____ EXERCISE DATA

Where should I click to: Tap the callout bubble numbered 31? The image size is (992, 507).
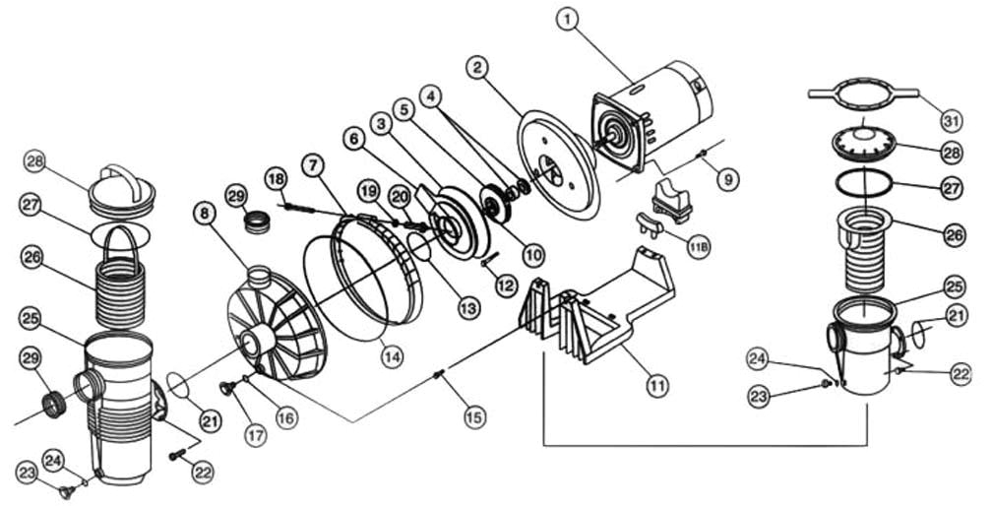pos(949,121)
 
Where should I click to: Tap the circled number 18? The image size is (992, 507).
pos(277,177)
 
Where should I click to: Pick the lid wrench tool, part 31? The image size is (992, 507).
pos(863,95)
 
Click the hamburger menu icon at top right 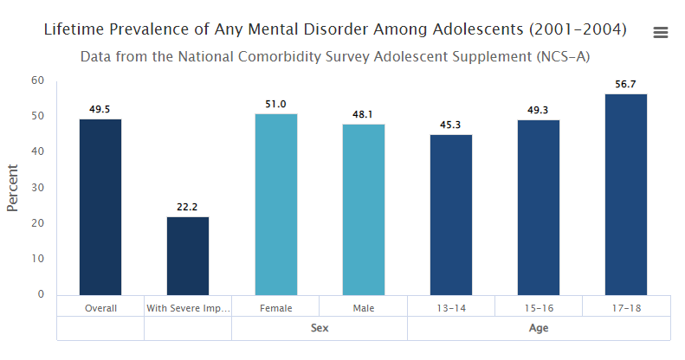[661, 32]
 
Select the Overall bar [100, 207]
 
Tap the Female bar [276, 204]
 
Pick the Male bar [364, 209]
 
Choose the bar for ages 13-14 [451, 215]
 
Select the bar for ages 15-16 [539, 208]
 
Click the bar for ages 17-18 [626, 194]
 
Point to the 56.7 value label [626, 84]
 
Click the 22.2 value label [188, 207]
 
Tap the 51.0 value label [276, 104]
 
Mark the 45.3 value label [451, 125]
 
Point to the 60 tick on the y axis [37, 80]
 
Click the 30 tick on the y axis [37, 188]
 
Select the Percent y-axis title [13, 187]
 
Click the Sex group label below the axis [320, 328]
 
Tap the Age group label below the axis [539, 328]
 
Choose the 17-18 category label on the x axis [626, 307]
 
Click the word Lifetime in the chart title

________

YOUR GOAL
Copy the items from the line containing "Click the 22.2 value label [188, 207]" through the line containing "Click the Sex", inclusive, with each request. Shift every coordinate in their answers by -146.

THE RESPONSE
Click the 22.2 value label [42, 61]
 
Tap the 51.0 value label [130, -42]
 
Mark the 45.3 value label [305, -21]
 
Point to the 60 tick on the y axis [-109, -66]
 
Click the 30 tick on the y axis [-109, 42]
 
Select the Percent y-axis title [-133, 41]
 
Click the Sex group label below the axis [174, 182]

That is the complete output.